Jordan Bardella, Elon Musk et COP16 : les informations de la nuit

Législatives en France : Bardella confirme un accord entre le RN et LR. Le président du Rassemblement national (RN), Jordan Bardella, a confirmé mardi soir la conclusion d’un “accord” entre son parti et Les Républicains (LR) pour les prochaines élections législatives, “concernant plusieurs dizaines de députés LR investis ou soutenus par le RN”, rapporte Le Temps. Le patron de LR Éric Ciotti avait ouvert la voie à un tel accord plus tôt dans la journée, au grand dam des cadres du parti, farouchement opposés à une telle alliance. C’est un “tabou historique et symbolique qui saute, celui du barrage républicain ou du ‘cordon sanitaire’ contre l’extrême droite”, observe le quotidien suisse.

Elon Musk abandonne les poursuites contre OpenAI. Elon Musk a renoncé mardi aux poursuites contre la société d’intelligence artificielle OpenAI et son patron Sam Altman. Le milliardaire – qui co-fonda la start-up en 2015 avant de la quitter en 2018 – reprochait à M. Altman d’avoir trahi “la charte fondatrice” d’OpenAI, créée “pour le bien de l’humanité” mais transformée en “une entité à but lucratif largement contrôlée par l’actionnaire principal Microsoft”, explique CNBC. Les avocats de M. Musk n’ont pas précisé les raisons de l’abandon des poursuites contre les inventeurs de ChatGPT, mais la chaîne américaine souligne que “l’affaire reposait sur une base juridique discutable, la charte au cœur du procès n’étant pas un accord écrit formel signé par toutes les parties impliquées”.
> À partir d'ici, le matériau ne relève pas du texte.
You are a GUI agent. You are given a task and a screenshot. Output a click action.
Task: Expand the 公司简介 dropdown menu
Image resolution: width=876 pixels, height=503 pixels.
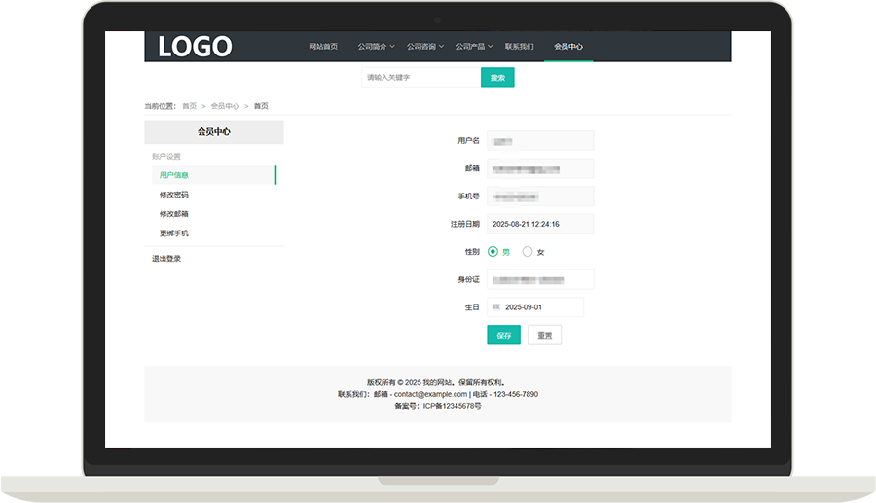(376, 47)
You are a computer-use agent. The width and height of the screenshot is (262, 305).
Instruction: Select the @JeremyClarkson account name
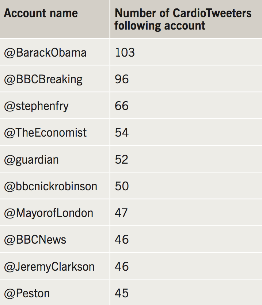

COP16 en Colombie : près de 12 000 militaires et policiers pour assurer la sécurité. “En prévision de la COP16, prévue en octobre, Cali continue de renforcer ses mesures de sécurité en intégrant 4 000 policiers supplémentaires aux 6 000 déjà présents” dans la troisième ville de Colombie, rapporte W Radio. Les autorités déploieront en outre 1 600 militaires pour assurer, aux côtés des policiers, la sécurité du sommet de l’ONU sur la biodiversité, prévu du 21 octobre au 1er novembre. La Mairie de Cali “a réitéré que l’événement ne [présentait] pas de risques significatifs, en termes de sécurité”, précise la radio colombienne. Mais les autorités du pays préfèrent prendre les devants, face aux “menaces” que fait peser la guérilla de la dissidence des FARC, en guerre ouverte contre le gouvernement et opérant dans la région.